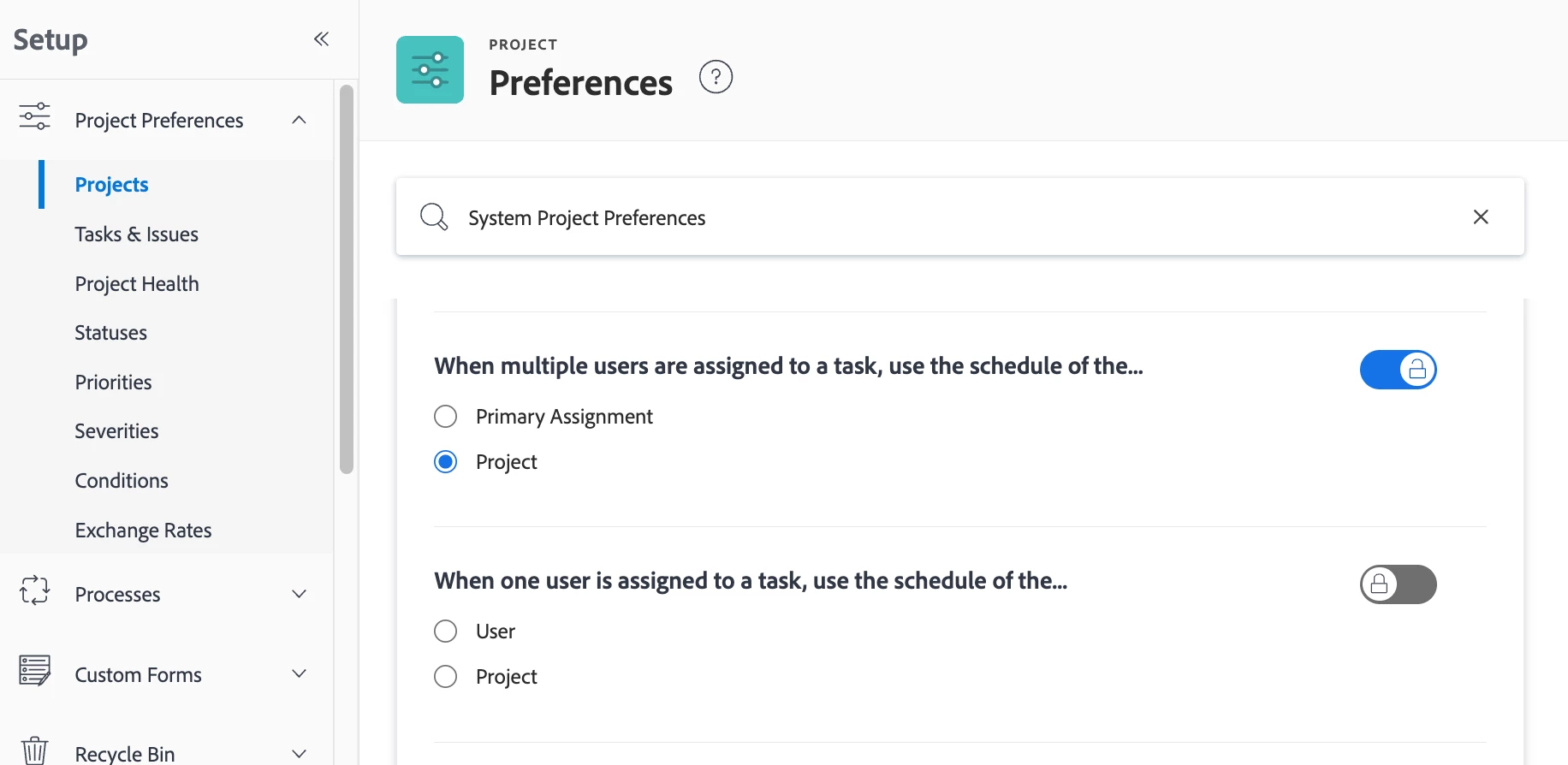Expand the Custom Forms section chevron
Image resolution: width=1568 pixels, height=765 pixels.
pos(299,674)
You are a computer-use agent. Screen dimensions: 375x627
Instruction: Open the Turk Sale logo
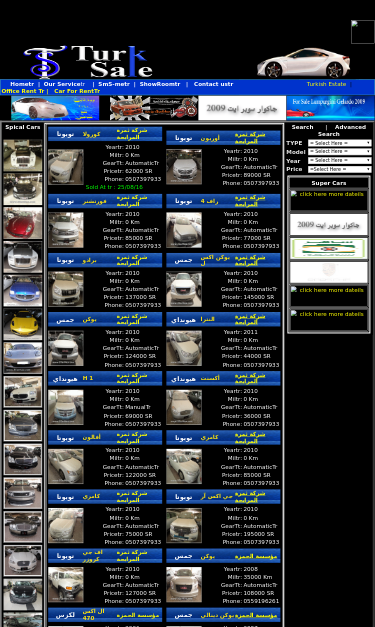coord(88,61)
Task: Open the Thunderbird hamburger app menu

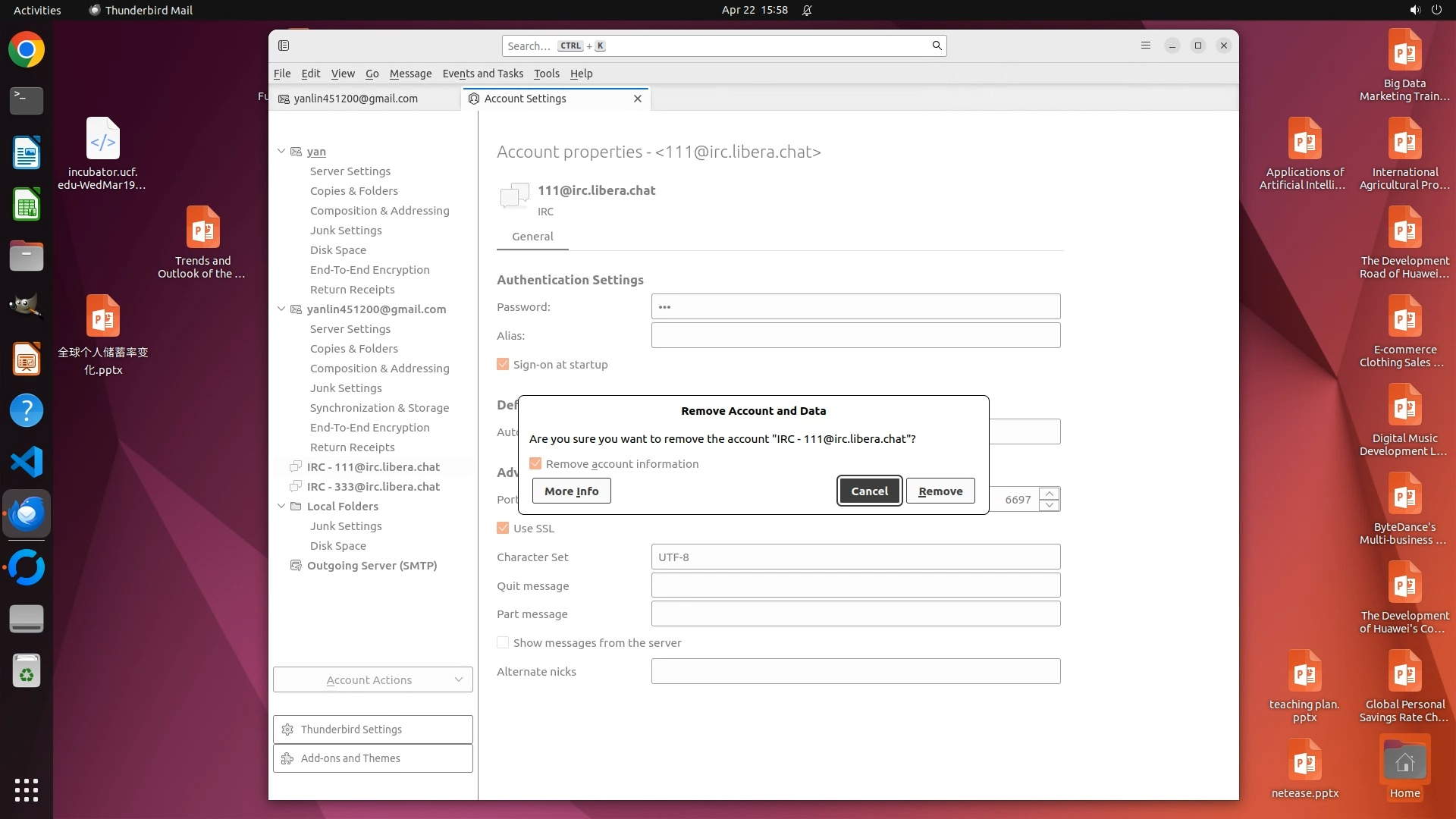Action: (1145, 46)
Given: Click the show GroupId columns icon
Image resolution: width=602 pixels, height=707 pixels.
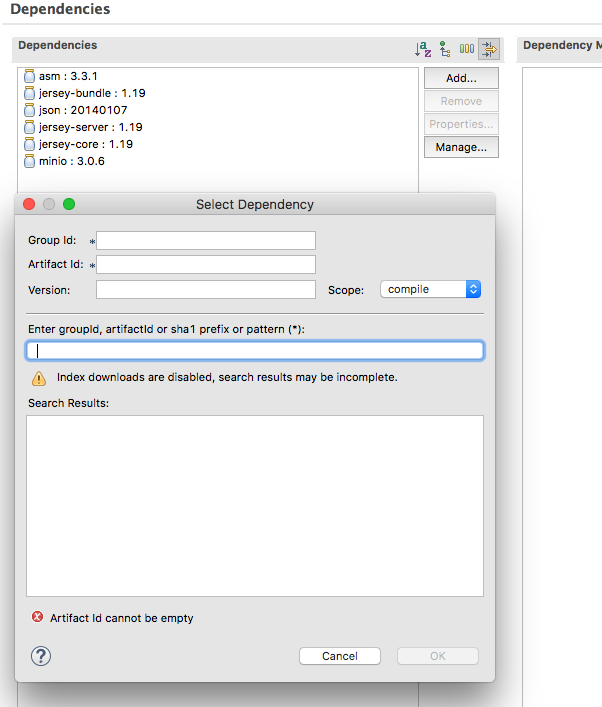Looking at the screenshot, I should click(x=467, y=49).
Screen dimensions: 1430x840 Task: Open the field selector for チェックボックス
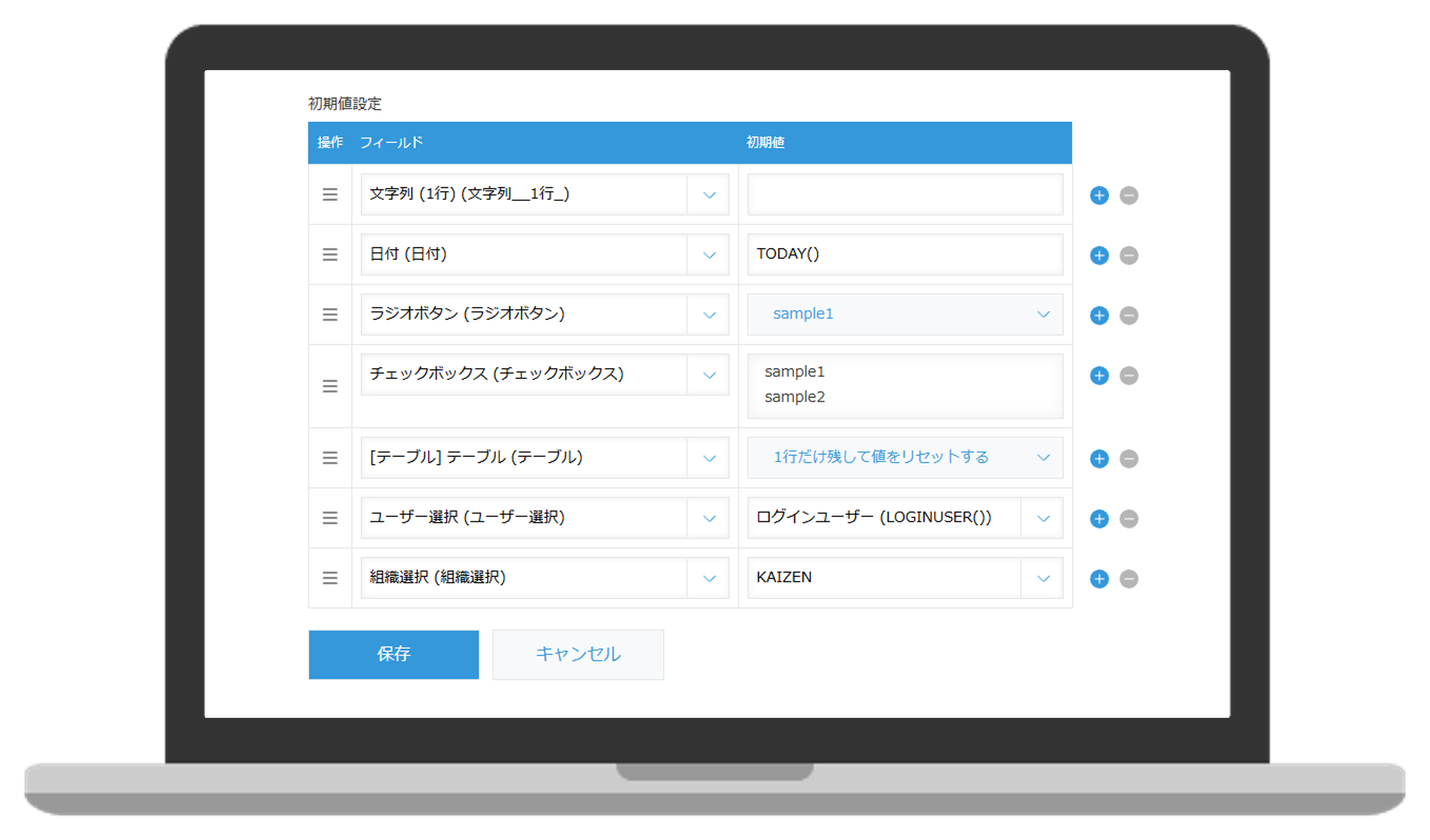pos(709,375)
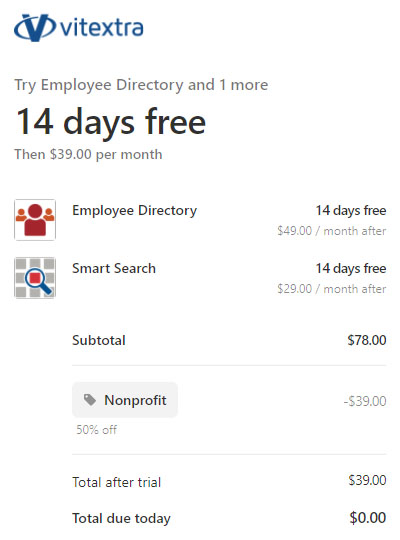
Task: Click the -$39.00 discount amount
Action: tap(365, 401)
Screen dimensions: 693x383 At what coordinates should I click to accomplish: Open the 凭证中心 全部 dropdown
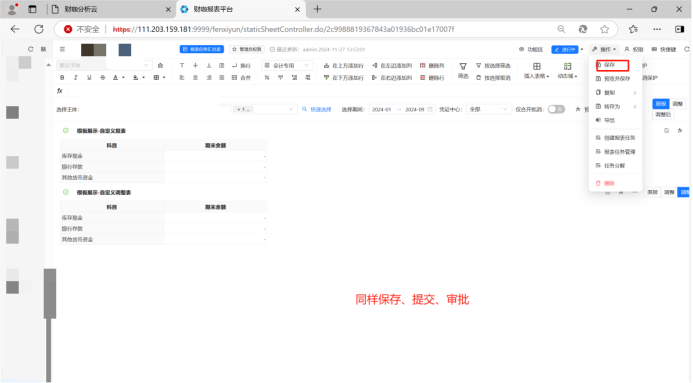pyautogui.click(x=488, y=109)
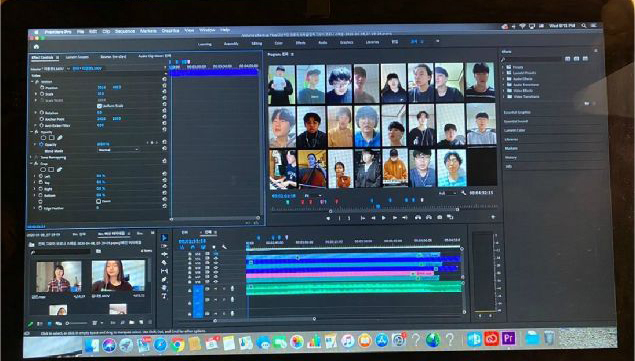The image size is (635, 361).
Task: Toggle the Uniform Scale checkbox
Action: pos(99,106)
···
_Exercise requirements:_
Turn the records above into a numbered list with one item per line. Skip the blank lines and leave out the pictures.

_Exercise answer:_
1. Expand the Custom Forms section chevron
2. Image resolution: width=1568 pixels, height=765 pixels.
3. pos(299,674)
4. You are a computer-use agent. Screen dimensions: 375x627
5. Instruction: Open the Turk Sale logo
6. coord(88,61)
7. Task: Open the Thunderbird hamburger app menu
8. Action: (1145, 46)
9. Given: Click the show GroupId columns icon
10. Image resolution: width=602 pixels, height=707 pixels.
11. Looking at the screenshot, I should click(x=467, y=49).
12. Screen dimensions: 1430x840 Task: Open the field selector for チェックボックス
13. pos(709,375)
14. Task: Click the -$39.00 discount amount
15. Action: tap(365, 401)
16. Screen dimensions: 693x383 At what coordinates should I click to accomplish: Open the 凭证中心 全部 dropdown
17. pyautogui.click(x=488, y=109)
18. The image size is (635, 361).
19. Task: Toggle the Uniform Scale checkbox
20. Action: pos(99,106)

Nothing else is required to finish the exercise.